Il bambino si staccò dalla nonna e andò a
nascondere la testa contro il grembo materno.
Lei lo coccolò con mille moine
e gli scarmigliò i capelli:
"Non fare così… non devi aver paura… questi sono
i miei amici…".
Il bambino li osservò ad uno ad uno elargirgli un sorriso di
incoraggiamento.
Poi tornò a nascondersi contro il suo petto:
"E’
veramente cresciuto…" esclamò Iamcha "sa parlare…?"
"Certo che parla… ha
ormai tre anni… avanti piccolo… fai sentire come conti fino a
cinquanta…"
"Così tanto…?" fece Olong "allora ha preso tutto dalla
mamma…!"
"E il padre che fine ha fatto…?" la domanda di Muten chiuse tutti in
trepidante attesa.
Bulma scalpitava da un pezzo di informare i compagni sulle
novità che la riguardavano.
Era sul punto di dare fiato alle corde quando il
principe dei saiyan attraversò la stanza in direzione della cucina.
Olong
allora si mosse con preoccupazione sul divano, Muten restò impassibile dietro le
lenti scure, mentre Iamcha ebbe un lampo di sorpresa nello sguardo.
Il
piccolo Trunks, invece, tornò a serrarsi al collo della madre.
Bulma era
convinta che il saiyan se ne fosse andato già via, ma aveva imparato col tempo
quanto quell’uomo fosse imprevedibile.
La notte trascorsa era l’esempio più
eclatante di come anche un saiyan, ed il più terribile, può lasciare carichi di
meraviglia.
Lo vide scomparire in cucina e riaffiorare dopo qualche istante
con in mano una bottiglia d’acqua, poi affettando una sdegnosa indifferenza,
ritornò da dove era venuto.
"Non pensavo ci fosse anche lui…" disse Iamcha
guardando ancora in quella direzione "in giardino non ho visto il trainer
gravitazionale…"
"Gli ho costruito una stanza apposita qui in casa, proprio
in fondo al corridoio…" spiegò la scienziata.
"Siete tornati insieme…?"
chiese Pual.
Bulma sfoderò allora un candido sorriso e raccontò come,
terminato il torneo contro Cell, Vegeta avesse deciso di restare alla Capsule
Corp.
"Poco alla volta ci siamo riavvicinati… del resto come dargli torto…?"

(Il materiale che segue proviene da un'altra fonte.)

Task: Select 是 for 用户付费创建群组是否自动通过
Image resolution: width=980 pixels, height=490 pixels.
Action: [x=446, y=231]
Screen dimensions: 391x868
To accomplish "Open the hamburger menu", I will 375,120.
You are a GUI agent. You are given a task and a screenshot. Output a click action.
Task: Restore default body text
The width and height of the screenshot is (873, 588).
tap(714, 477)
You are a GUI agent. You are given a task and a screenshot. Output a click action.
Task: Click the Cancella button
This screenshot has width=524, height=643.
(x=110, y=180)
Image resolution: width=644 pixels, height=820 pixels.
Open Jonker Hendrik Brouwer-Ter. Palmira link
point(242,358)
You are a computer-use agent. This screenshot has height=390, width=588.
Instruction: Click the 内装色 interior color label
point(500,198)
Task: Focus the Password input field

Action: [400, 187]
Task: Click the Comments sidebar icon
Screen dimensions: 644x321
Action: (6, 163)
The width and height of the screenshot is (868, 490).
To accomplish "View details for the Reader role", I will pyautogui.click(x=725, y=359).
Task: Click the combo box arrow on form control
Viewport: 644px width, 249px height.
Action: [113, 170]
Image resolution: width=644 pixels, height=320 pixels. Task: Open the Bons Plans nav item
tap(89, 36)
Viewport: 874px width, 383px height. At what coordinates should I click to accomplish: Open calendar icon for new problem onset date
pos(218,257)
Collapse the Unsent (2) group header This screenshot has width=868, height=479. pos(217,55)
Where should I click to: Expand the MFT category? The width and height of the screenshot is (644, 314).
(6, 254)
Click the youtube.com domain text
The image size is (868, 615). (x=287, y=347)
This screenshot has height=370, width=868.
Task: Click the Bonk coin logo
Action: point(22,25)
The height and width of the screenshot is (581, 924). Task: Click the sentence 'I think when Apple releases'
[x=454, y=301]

si passò una mano tra i capelli e ravvivò la chioma "chi resiste al mio
fascino…?" e scoppiarono tutti in un’allegra
risata.
In realtà aveva
penato non poco per riconquistare il principe dei saiyan, che deluso ed umiliato
per l’esito della battaglia e per la morte dell’acerrimo rivale era divenuto in
quel periodo ancora più intrattabile.
"Vuoi dire che adesso siete una coppia
normale… che condividete tutto e regolarmente fate quelle cose lì…?" alluse il
maialino trasformista prima di guadagnarsi dalla donna l’immancabile colpo sulla
testa.
* * *
Aveva trascorso buona parte del pomeriggio ad
allenarsi come sempre era abituato a fare.
Aveva deciso che quella
combriccola da quattro soldi che sarebbe dovuta arrivare poco dopo l’ora di
pranzo avrebbe influenzato la sua giornata allo stesso modo di un vento
fastidioso e passeggero.
Bastava evitare di respirare la loro aria e niente
di più.
La Capsule Corp. era abbastanza grande per tenerlo a riparo dalla
loro presenza, senza la necessità di cercare lidi remoti ed inospitali da cui
era tornato solo la notte scorsa, affamato, sudicio e.. con la voglia di
recuperare quello che aveva perso.
Questa volta Vegeta aveva scelto di
restare a casa.
Era da poco calato il crepuscolo, quando, attraversando di
nuovo il soggiorno alla volta della cucina, vide che Bulma ed i suoi ospiti si
erano spostati intorno alla tavola nell’angolo e sfogliavano alcuni volumi di
libri prima che si accorgessero del suo passaggio.
Mentre interrogava il
frigorifero alla ricerca di qualcosa di dissetante, sentì le loro voci
riprendere dove erano state interrotte:
"E’ passato veramente molto tempo…"
diceva il vecchio "quanti ricordi…!"
Bulma aveva avuto la felice idea di
tirare dal fondo del suo armadio vecchie fotografie.
Alcune erano state
raccolte in album dalla copertina di pelle, altre erano disseminate sulla tavola
senza ordine di tempo, tra le risa sulla spiaggetta del maestro ed i volti tesi
nelle pause dei tornei.
Iamcha si accorse che mancavano all’appello molte sue
fotografie, tutte quelle scattate in coppia con lei:
"Mi spiace…" spiegò
Bulma con una certa soddisfazione, anche se aveva perso il sapore di un tempo
"…le ho strappate tutte al nostro ultimo litigio…".
Sulla soglia della porta
che divideva il soggiorno dalla cucina, Vegeta si era fermato con le braccia
conserte e la schiena poggiata allo stipite.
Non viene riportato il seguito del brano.